Set task: Rewrite the records below, swapping each "Click" for "Select" and leaving everything else unchanged. Leave the pictures out of your answer.
━━━━━━━━━━━━━━━━
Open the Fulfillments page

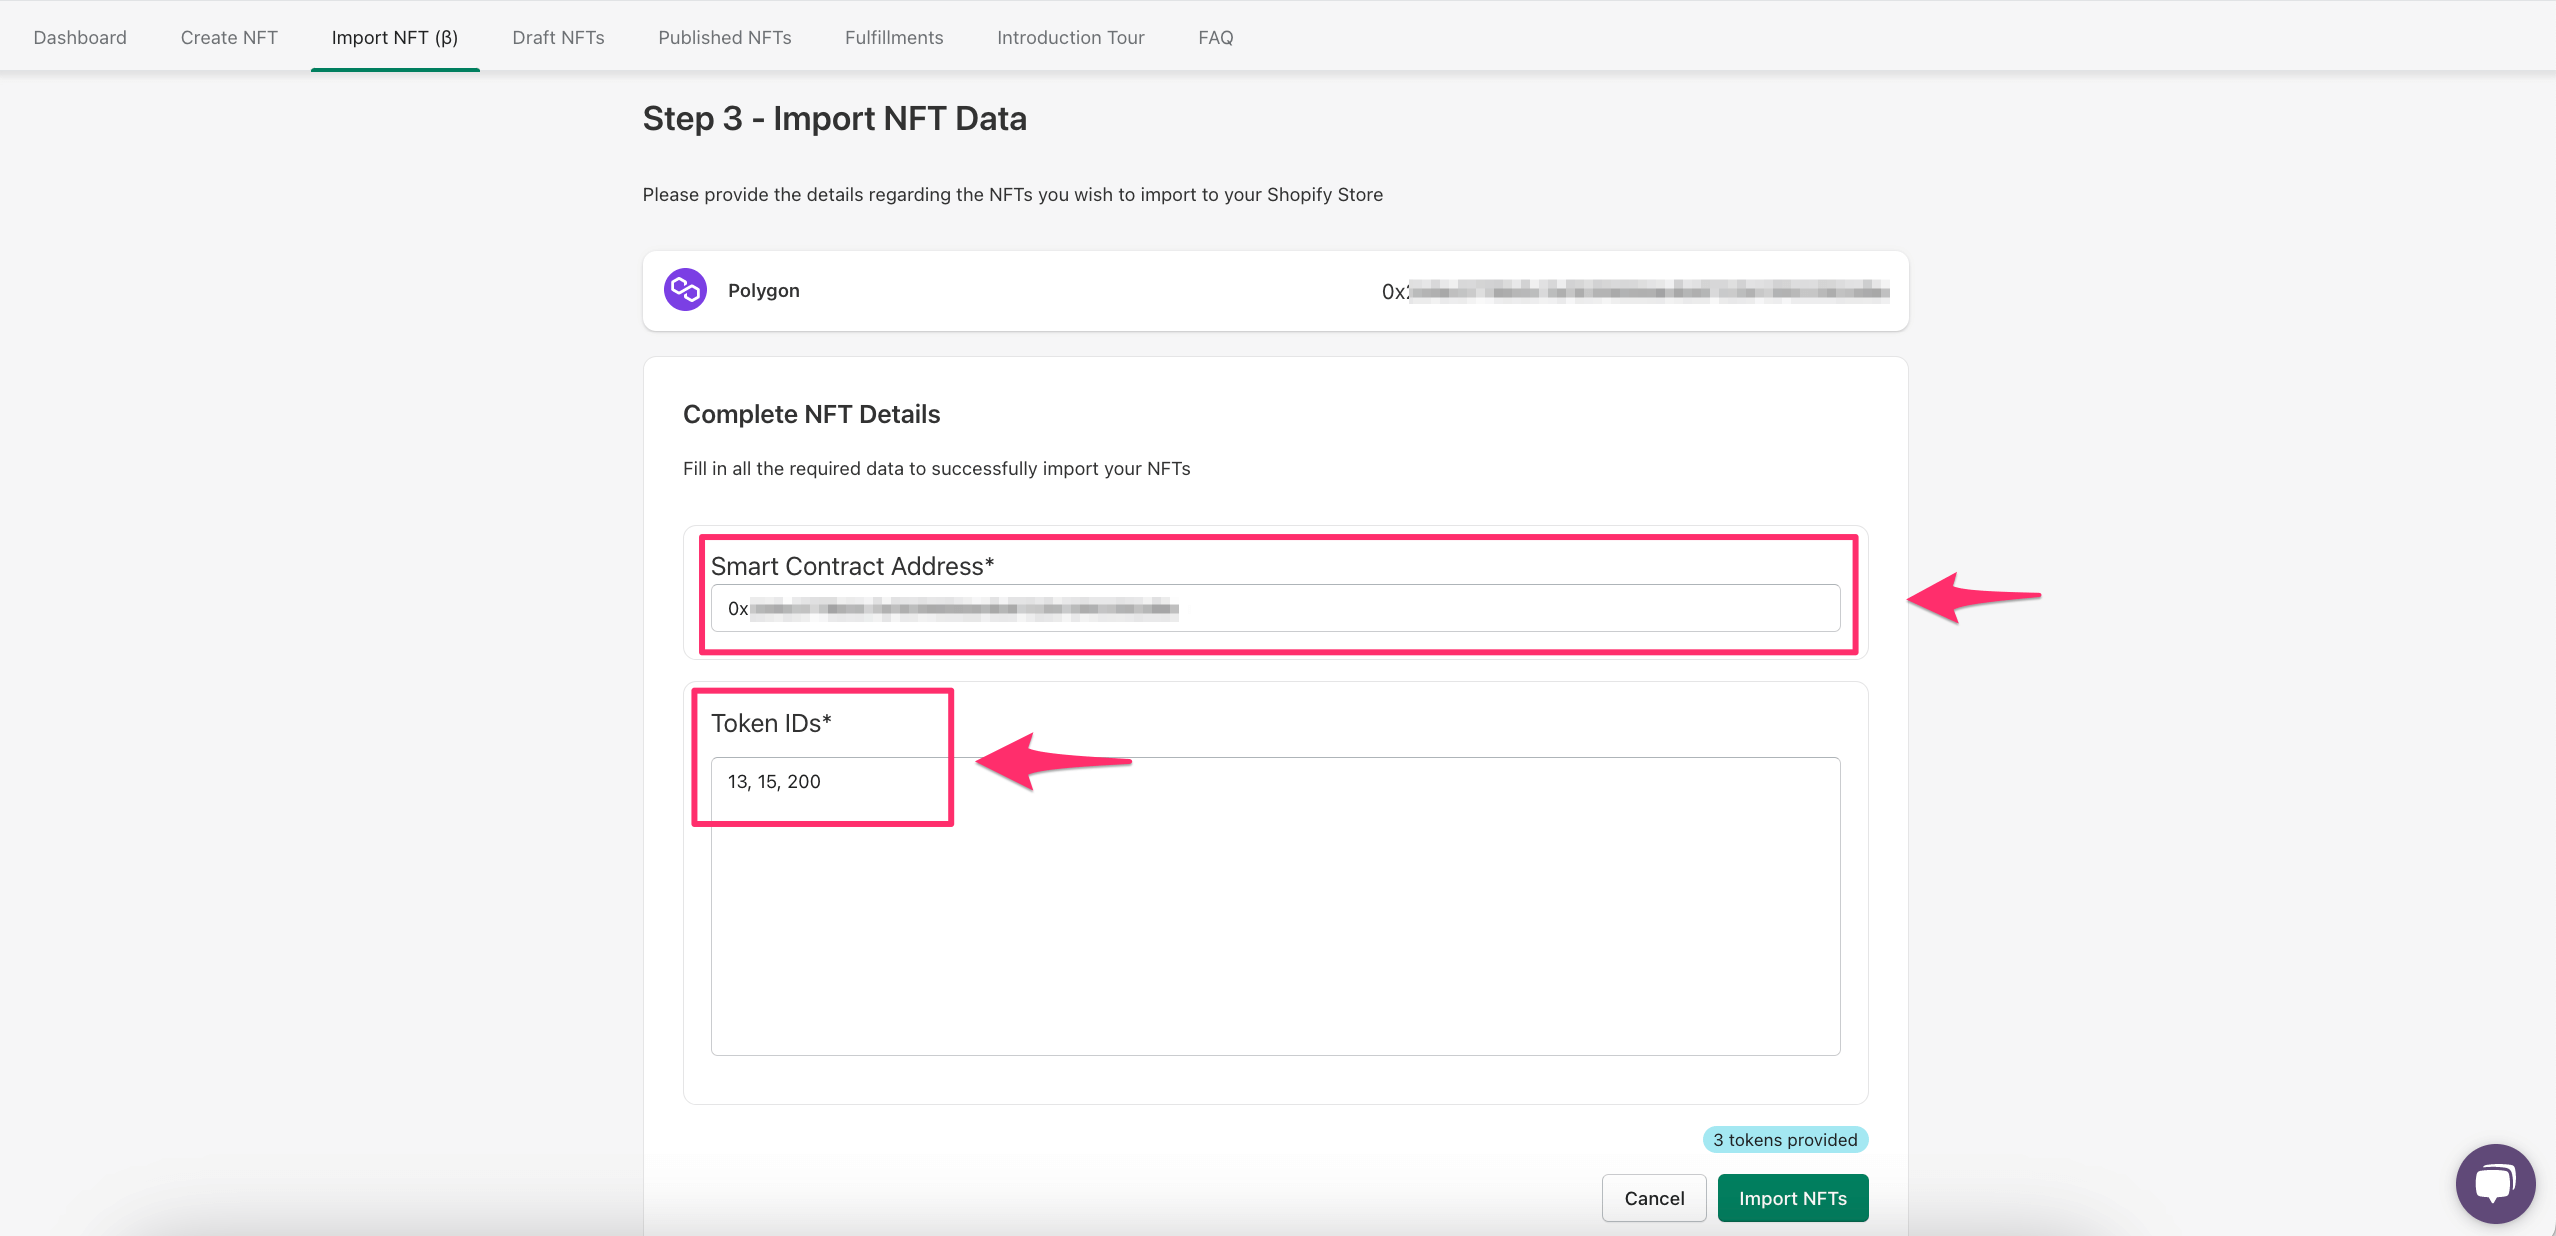(893, 37)
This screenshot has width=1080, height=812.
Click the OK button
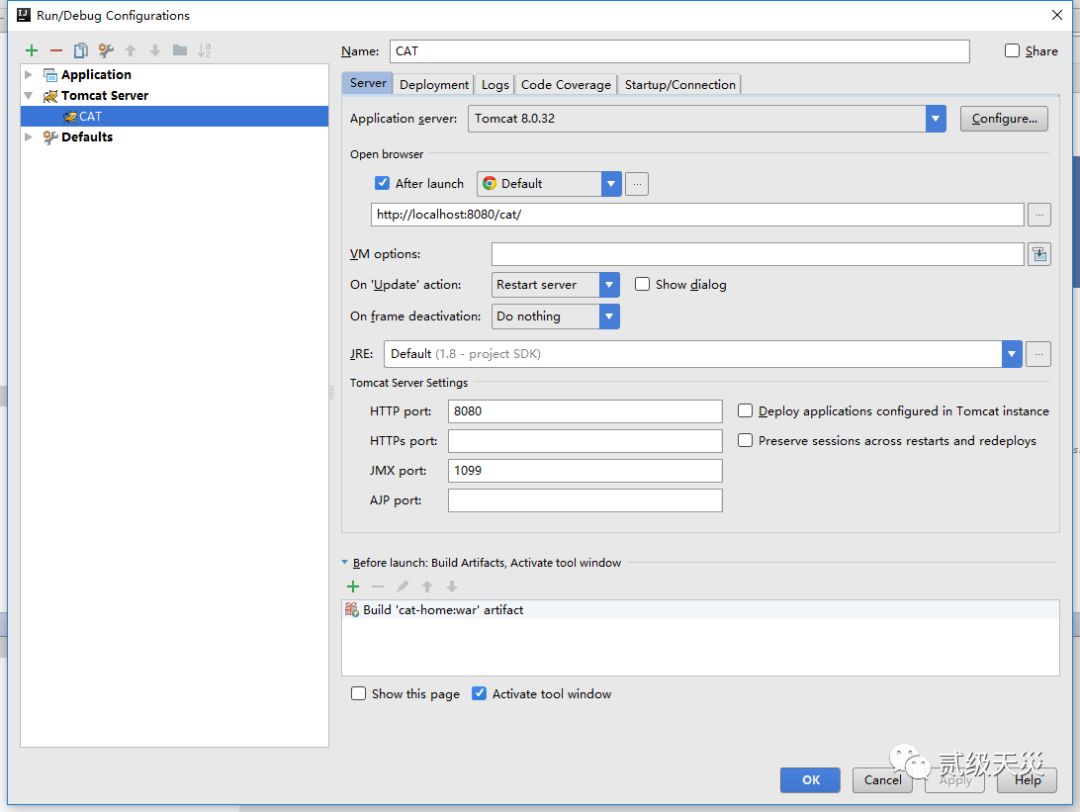pos(811,780)
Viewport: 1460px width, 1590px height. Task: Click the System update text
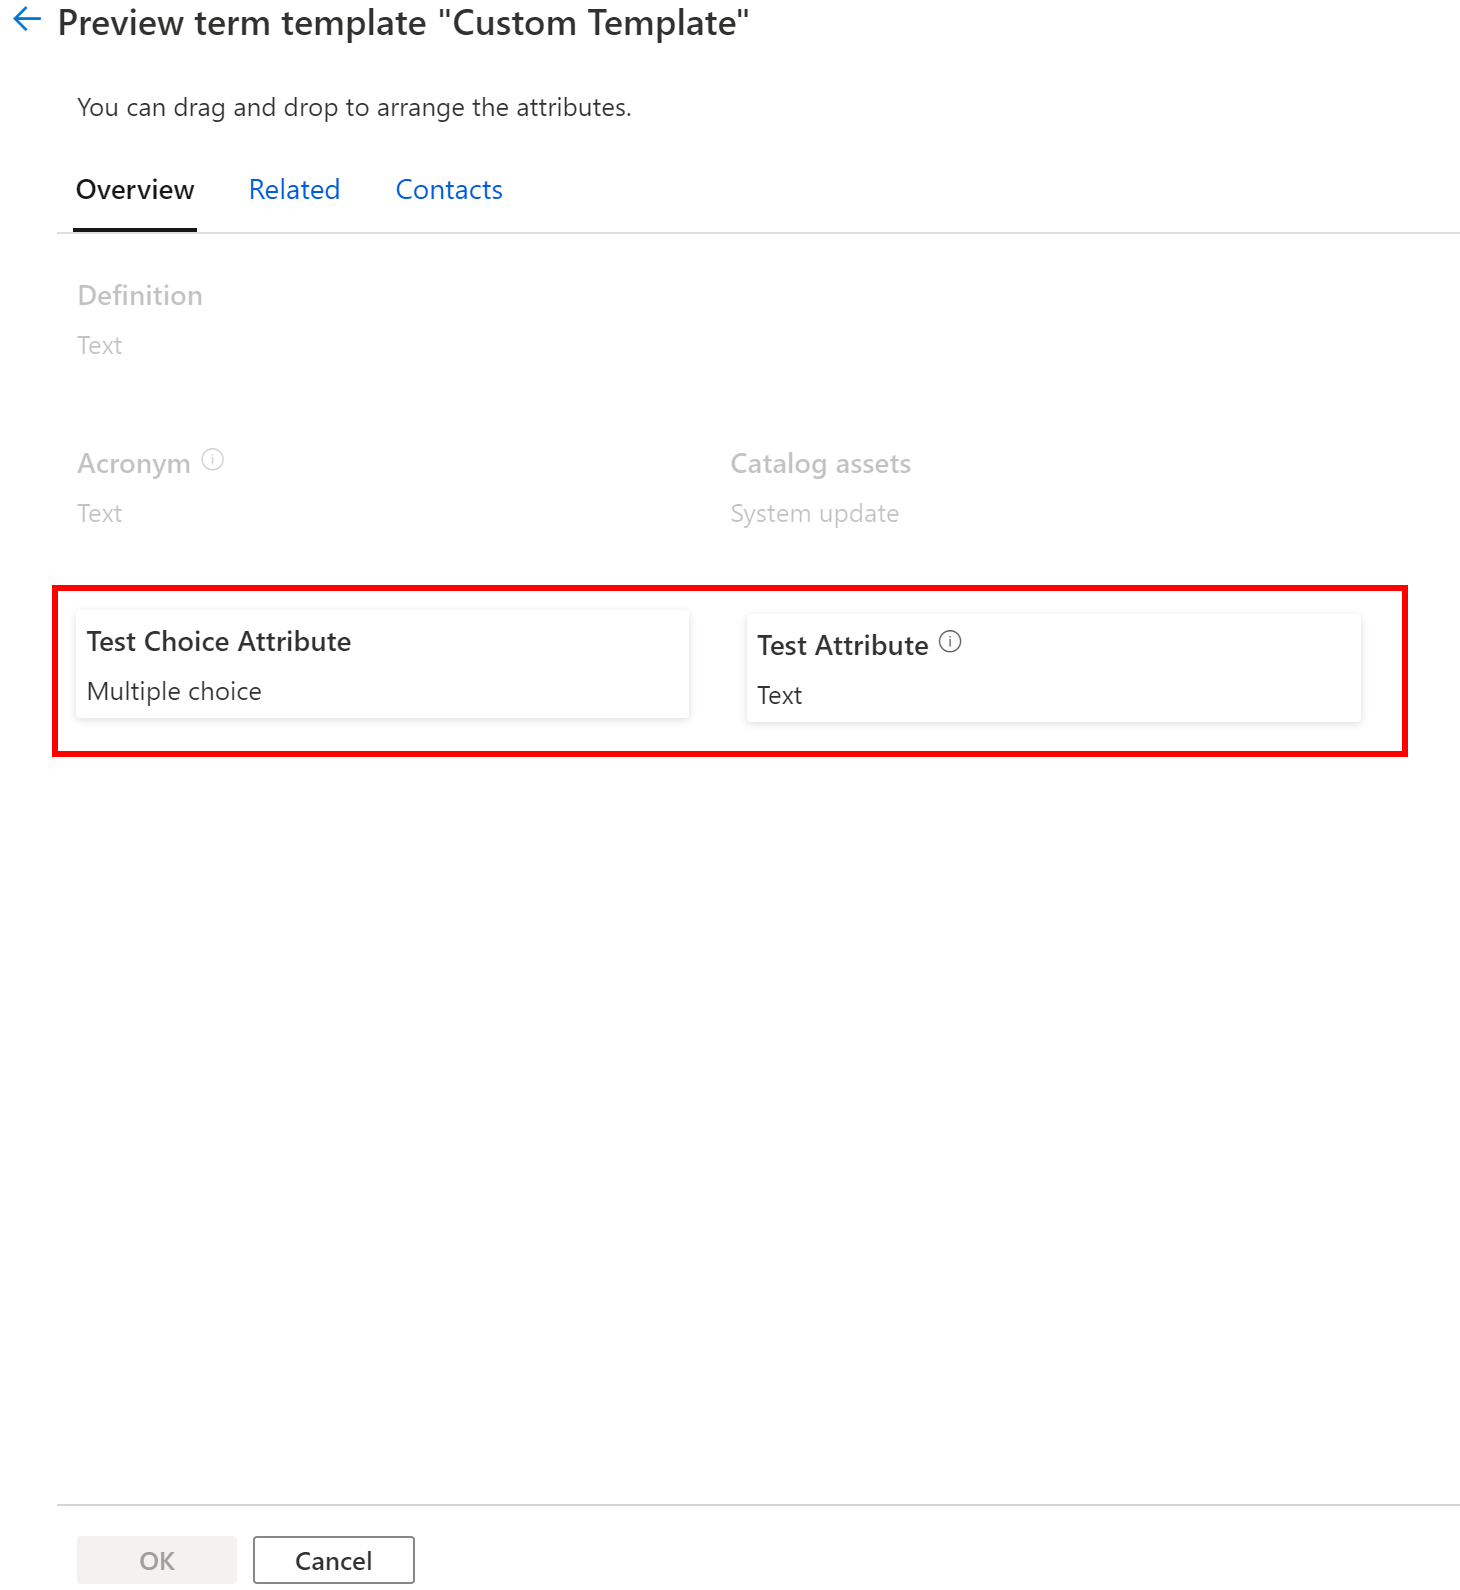(x=814, y=514)
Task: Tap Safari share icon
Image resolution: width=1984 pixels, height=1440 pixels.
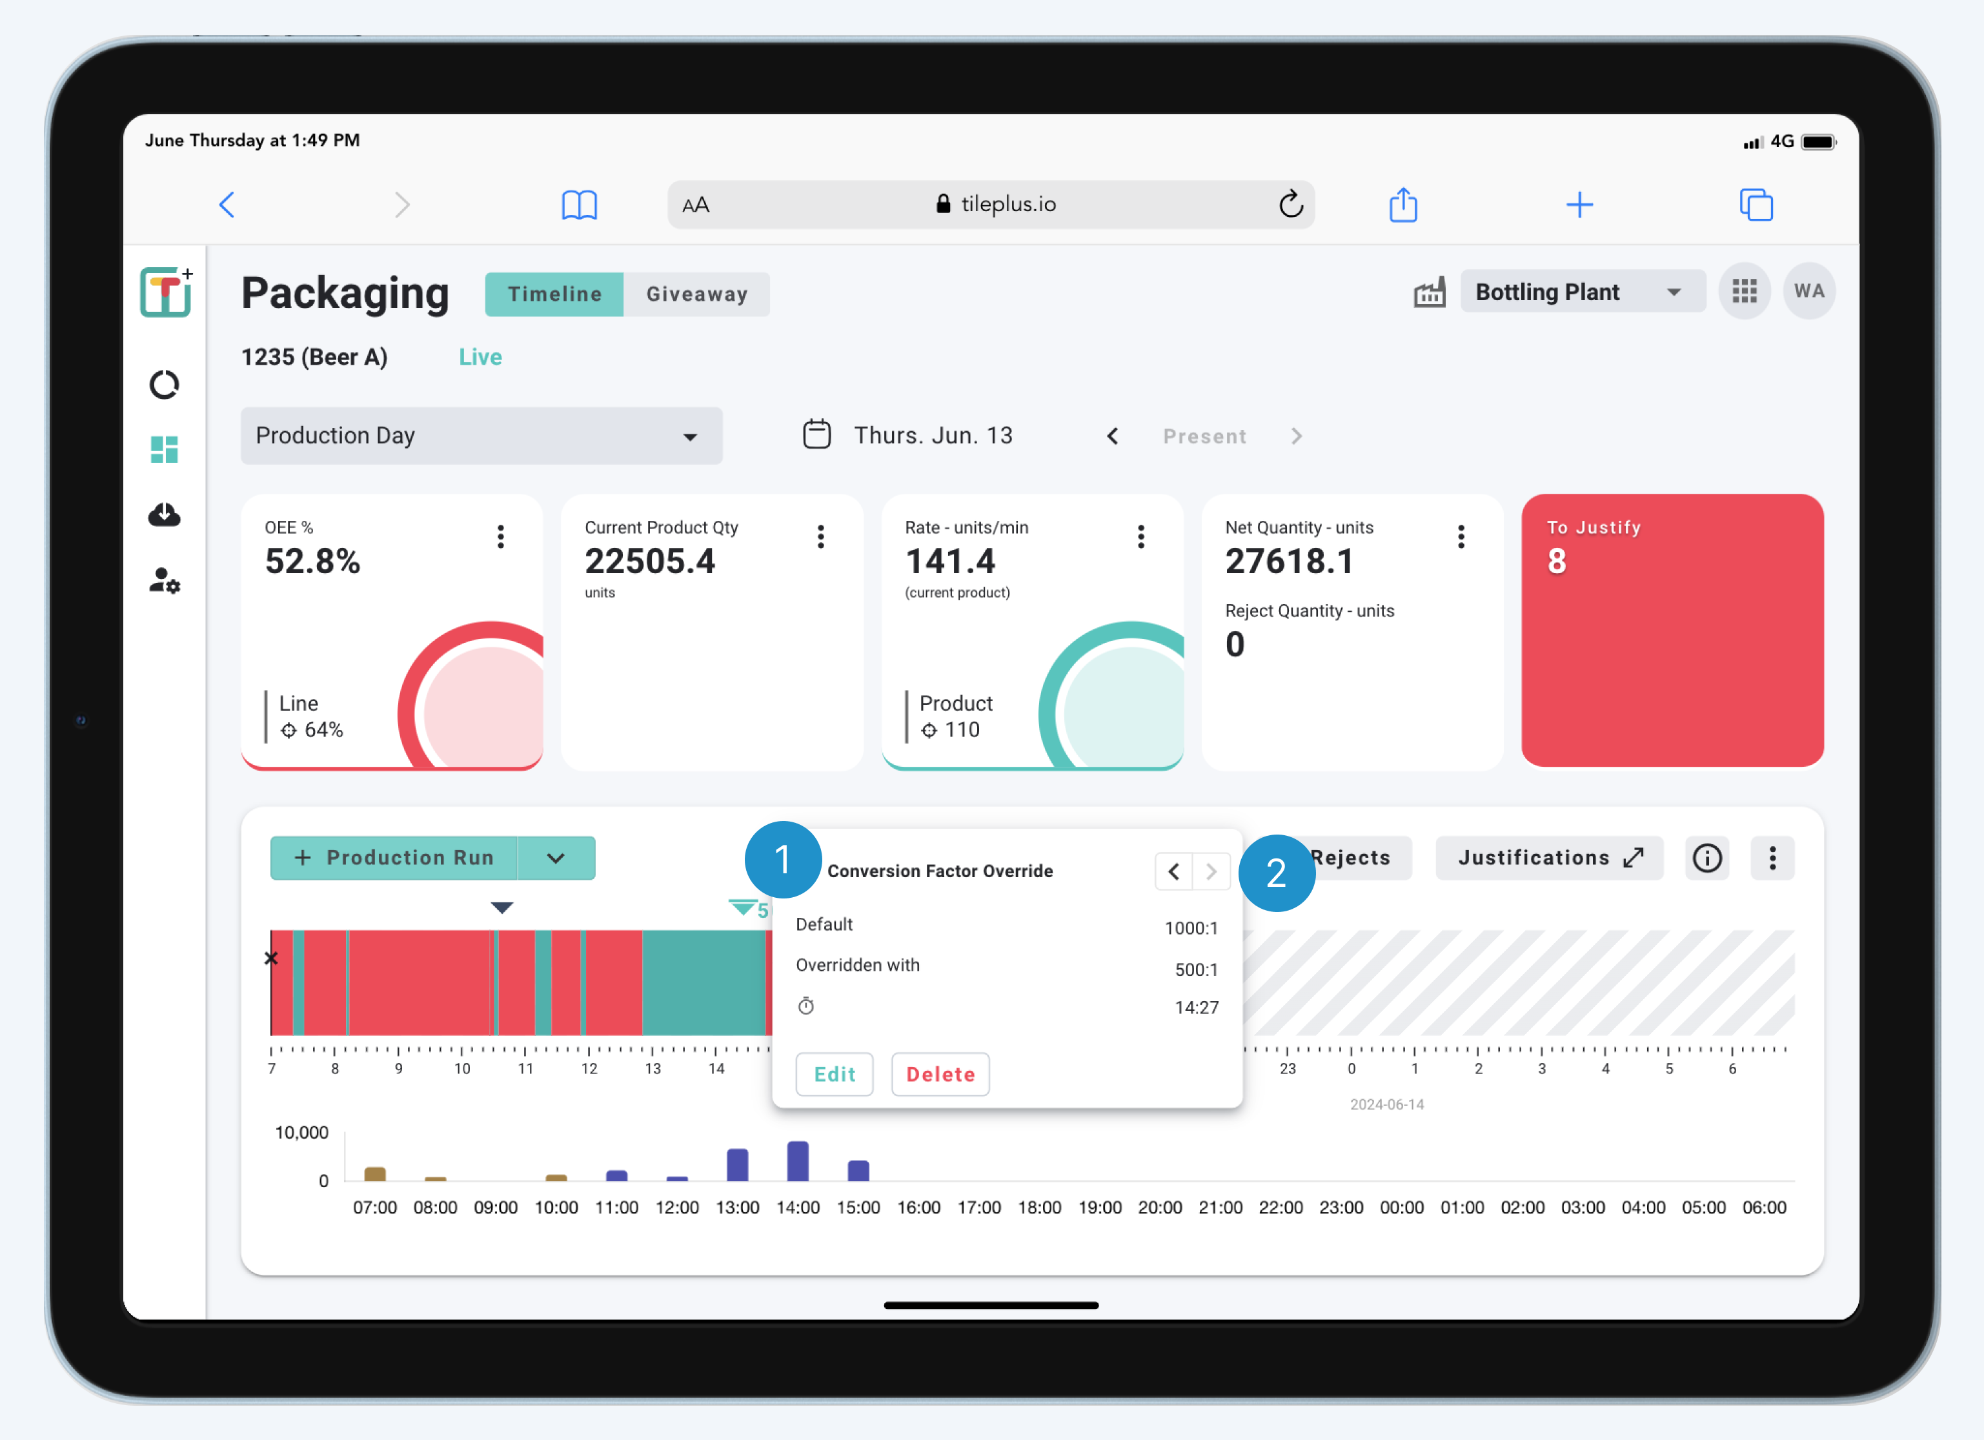Action: point(1403,205)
━━━━━━━━━━━━━━━━
Task result:
Open the Fulfillments page

(893, 37)
This screenshot has width=1080, height=812.
Select the OK button
pos(811,780)
Viewport: 1460px width, 1590px height. Task: Select the System update text
(x=814, y=514)
Task: Tap Safari share icon
Image resolution: width=1984 pixels, height=1440 pixels.
Action: point(1403,205)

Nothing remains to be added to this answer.